Una secretaria de la cátedra nos iba llamando, los que estábamos como alumnos internos nos conocíamos a los enfermos y sabíamos de sus patologías, era una pequeña ventaja. La enferma en su cama, guapísima, hasta el pijama del hospital la sentaba bien, me sonreía, yo con el fonendo colgando y el otoscopio y el martillo de reflejos en las manos, me acerqué lentamente, y me senté a su lado saqué la hoja para la anamnesis y la empecé a preguntar por su historial médico también por su teléfono, que me lo apunté en la mano, el profesor que estaba vigilando puso muy mala cara.

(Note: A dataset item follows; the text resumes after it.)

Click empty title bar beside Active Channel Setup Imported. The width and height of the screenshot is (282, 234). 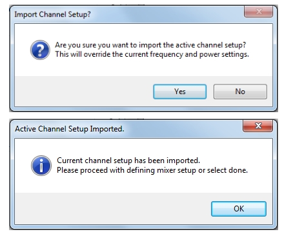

Después de preguntar lo humano y lo divino di por concluida la anamnesis y me preparé para la exploración. Menos mal que esto ocurrió en el siglo pasado, en éste hubiera entrado en la cárcel. Empecé explorando los pares craneales, me entretuve bastante y el profesor me apremió a terminar y continuar.
Mi fonendo me obligaba a acercarme mucho a la paciente, en la espalda no importaba mucho, pero cuando tuve que colocarme por delante mis ojos no sabían dónde mirar, ella me sonreía y yo cada vez más nervioso.
Cuando empecé a palpar el abdomen que era blando, me entretuve alrededor del ombligo y al bajar hacia las fosas ilíacas, el pelillo como de melocotón rizado me enervó y al incorporarme alterado, me tropecé con el borde de la cama y caí de bruces sobre ella, suspendí.
En septiembre me tocó una persona mayor con un autocuidado que dejaba mucho que desear pero que a mí me vino bien para aprobar.
Algunos salían con los ojos llorosos, que si me ha tocado un paciente que no colaboraba nada, que si me engañaba en la anamnesis, otros, que me ha soplado lo que tiene y me ha dicho que tiene hígado a tres traveses de dedo. Durante años, casi todo lo medía en traveses de dedo y cuando las chicas me preguntaban por qué, enseguida yo les decía que casi era ya médico, tenía un punto ganado en la cuestión de ligar.
Yo ya sabía curar el hipo, el profesor Rives de anatomía de Orts Llorca nos enseñó a presionar con el pulgar en el triángulo supraclavicular y un día que estaba en una consulta de un podólogo por un papiloma propio, la sala de espera a rebosar, una señora empezó a hipar sonoramente, nadie sabía donde mirar, hasta que yo, en un arranque de valor profesional, me levanté y me ofrecí a curarla de su mal, diciendo que era estudiante de medicina en el Clínico. El silencio se hizo, me acerqué y yo creo que se le quitó por el susto, pero fue imponer la mano y se acabaron los espasmos del diafragma.
No aplaudieron de milagro, se me acercaron y me rodearon con efusión, se abrió la puerta y entró la enfermera que se quedó en el quicio al ver el revuelo, nos hizo sentar y a mí el dolor del papiloma ya no me parecía importar.
Fue mi primera operación extracorpórea.